▸ EXTRAIT DE PAGE
◆ ◆ ◆ ◆ ◆ ◆ ◆

Il est donc question dans la psychose de cette fameuse métaphore paternelle qui fait défaut et rend nécessaire l’usage du délire et des hallucinations, usage qui, comme le précise Lacan, est une tentative de guérison. Il reprend là ce que Freud lui-même affirme dans sa célèbre étude princeps à propos du Président Schreber, où il affirme d’une façon étonnante que loin d’être un effondrement, la paranoïa de Schreber est un recours contre la déperdition psychotique : « Ce que nous tenons pour la production de maladies, la formation délirante, est en réalité tentative de guérison, reconstruction. »4 Cette affirmation ouvre un point de vue décisif qui nous dit qu’il faut absolument aller à contre contre-courant de la conception du délire comme une pure et simple déficience, avec les conséquences regrettables d’une telle perception pour tout traitement possible. L’usage excessif – et parfois presque exclusif – du médicament comme “traitement” est une des issues désastreuses induites par la disparition de toute conception de l’inconscient5.

C’est pourquoi, dans la foulée de Freud et Lacan, ce n’est pas par un “déficit” que Jean-Claude Maleval caractérise la psychose : « La forclusion du Nom-du-Père est un concept dynamique, qui met l’accent sur les ressources créatrices du psychotique, et qui ouvre des possibilités nouvelles pour le traitement en dégageant les capacités de ces sujets à élaborer des suppléances. »6

Au fur et à mesure de l’avancée de l’enseignement lacanien, la structure psychotique a évolué avec de nouveaux concepts tels que le réel, la jouissance et d’autres.

Comme à notre habitude, nous partirons de ce que Freud expose des psychoses pour l’enrichir de l’apport lacanien. Ainsi, le séminaire III sur Les psychoses7, le texte des Écrits qui a pour titre D’une question préliminaire à tout traitement possible de la psychose8, ainsi que le cas du président Schreber9, l’étude princeps de Freud sur la psychose, nous serviront de boussole pour le travail de cette année.

Il sera plutôt question de repérer les éléments qui nous font dire que le sujet est dans le registre de la psychose en étudiant les phénomènes élémentaires, la place de l’Autre dans la psychose et le moment de l’entrée dans la psychose, ainsi que de nous interroger sur la signification du délire et le rejet d’un signifiant primordial. Nous serons donc tournés toute cette année sur la clinique des psychoses.

◆ ◆ ◆ ◆ ◆ ◆ ◆

▸ Enregistrements conservés

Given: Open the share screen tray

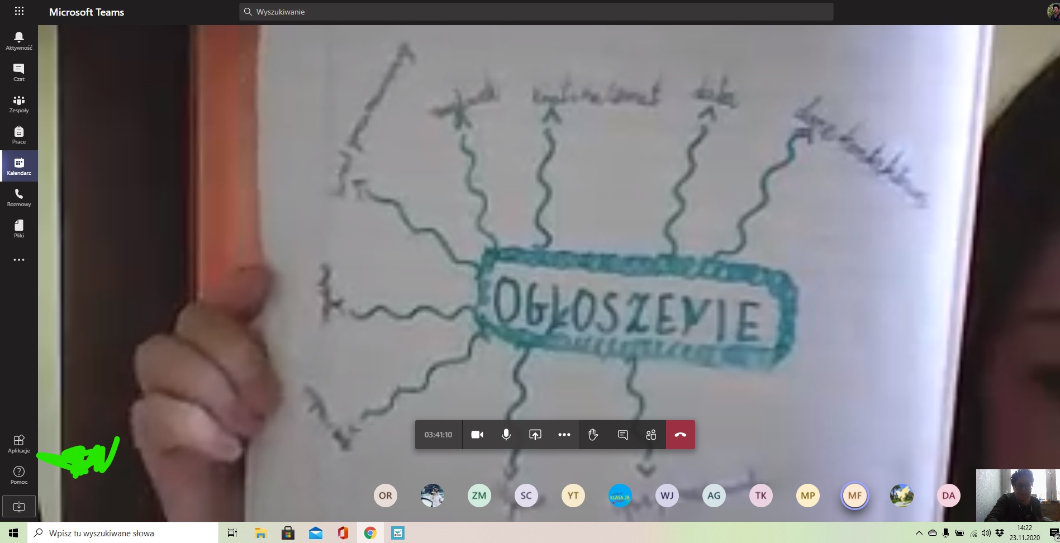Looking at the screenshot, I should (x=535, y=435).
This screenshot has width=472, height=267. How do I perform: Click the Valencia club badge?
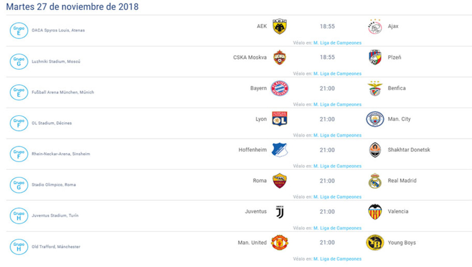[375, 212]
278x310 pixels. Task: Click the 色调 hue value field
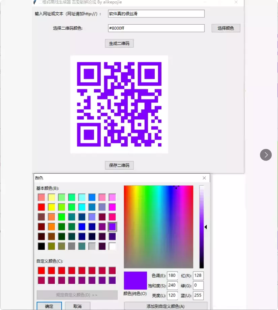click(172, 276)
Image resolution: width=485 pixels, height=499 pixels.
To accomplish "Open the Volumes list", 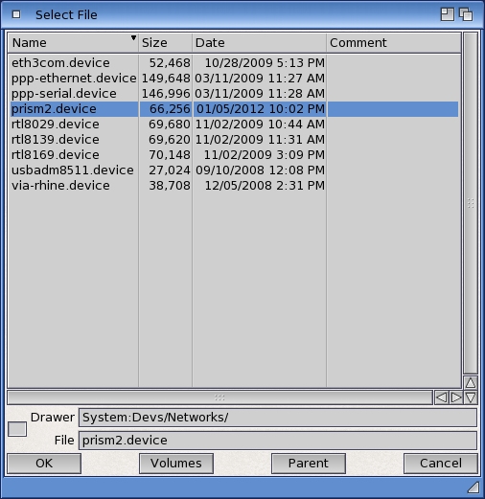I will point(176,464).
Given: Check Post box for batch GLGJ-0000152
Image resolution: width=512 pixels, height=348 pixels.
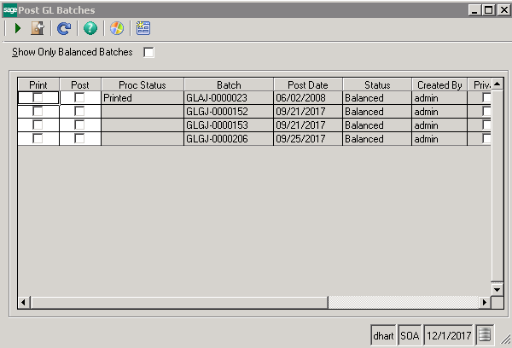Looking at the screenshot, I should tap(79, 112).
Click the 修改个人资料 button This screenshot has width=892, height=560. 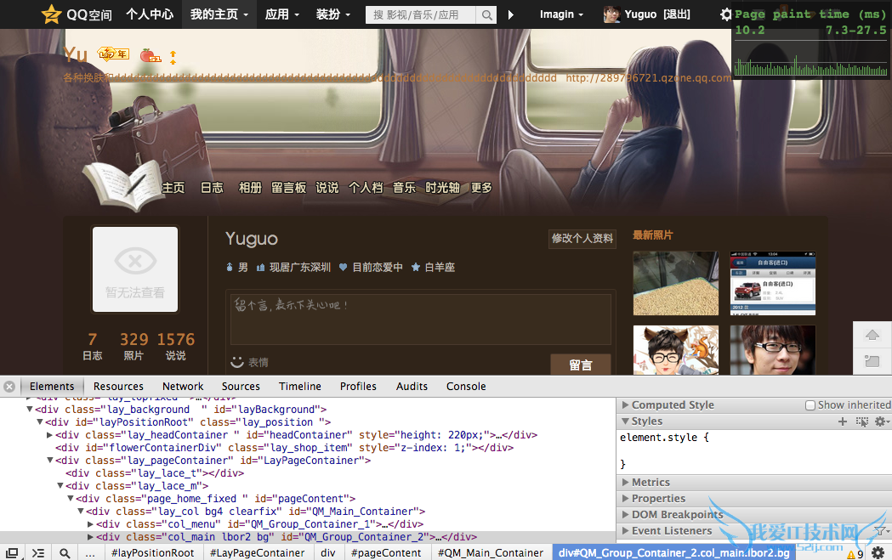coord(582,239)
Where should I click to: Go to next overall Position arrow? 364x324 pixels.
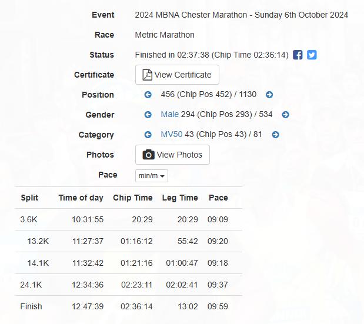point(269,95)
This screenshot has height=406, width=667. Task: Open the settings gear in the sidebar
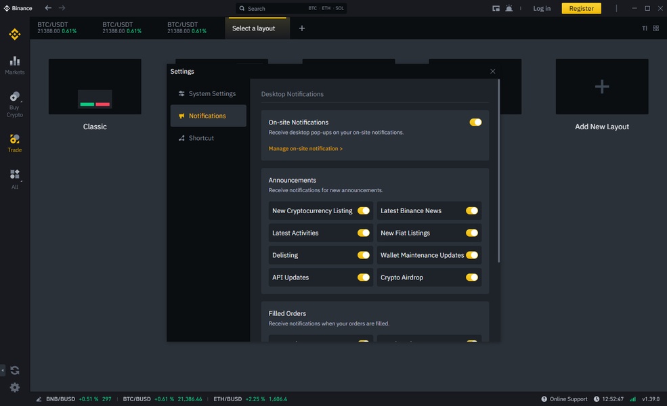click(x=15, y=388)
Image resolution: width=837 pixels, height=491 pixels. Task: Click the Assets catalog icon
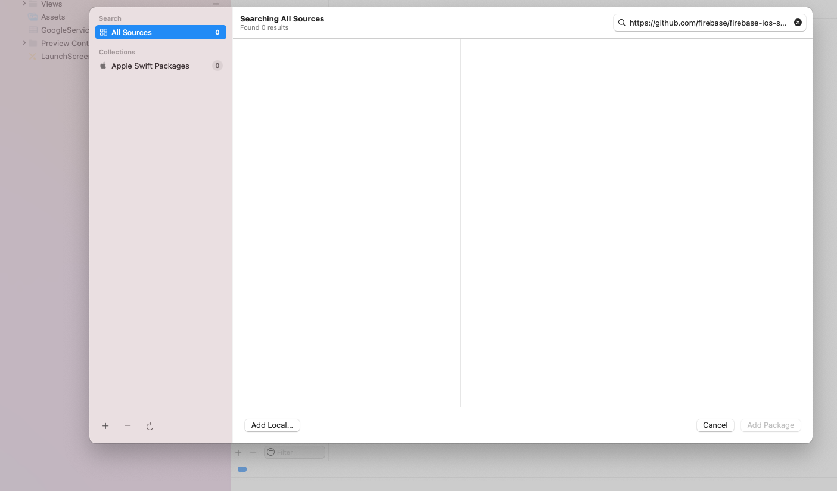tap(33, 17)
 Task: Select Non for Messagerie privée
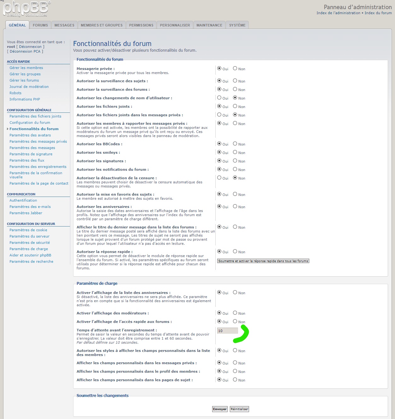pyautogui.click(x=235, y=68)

◆ ◆ ◆ ◆ ◆ ◆ ◆

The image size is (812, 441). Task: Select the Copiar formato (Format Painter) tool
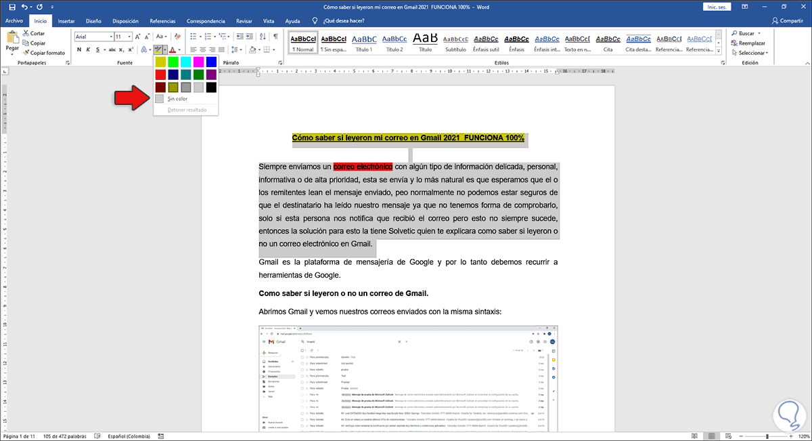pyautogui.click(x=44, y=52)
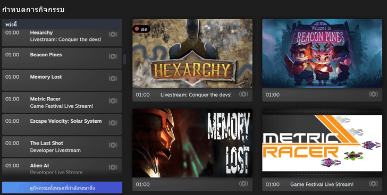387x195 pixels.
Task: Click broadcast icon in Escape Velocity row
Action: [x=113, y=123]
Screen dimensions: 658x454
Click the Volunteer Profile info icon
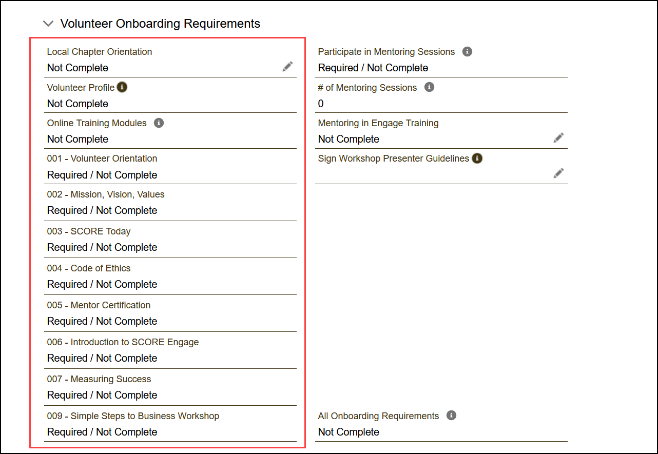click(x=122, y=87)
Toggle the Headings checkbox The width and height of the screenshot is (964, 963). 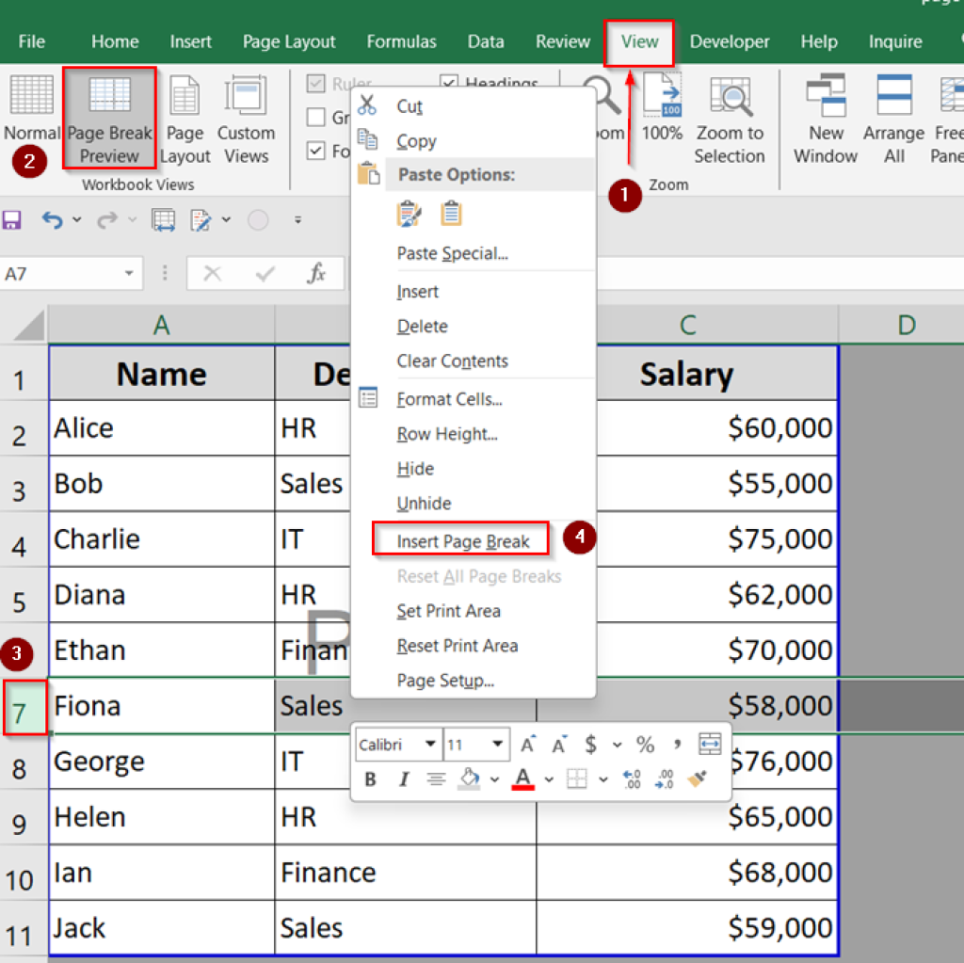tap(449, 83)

◆ ◆ ◆ ◆ ◆ ◆ ◆

▸ OBJECTIF DE L’EXERCICE
Traduisez en anglais cette phrase de l’extrait consacré à la psychose : « Au fur et à mesure de l’avancée de l’enseignement lacanien, la structure psychotique a évolué avec de nouveaux concepts tels que le réel, la jouissance et d’autres. » Appuyez-vous uniquement sur l’extrait consacré à la psychose.

▸ RÉPONSE
As Lacanian teaching progressed, the psychotic structure evolved with new concepts such as the real, jouissance, and others.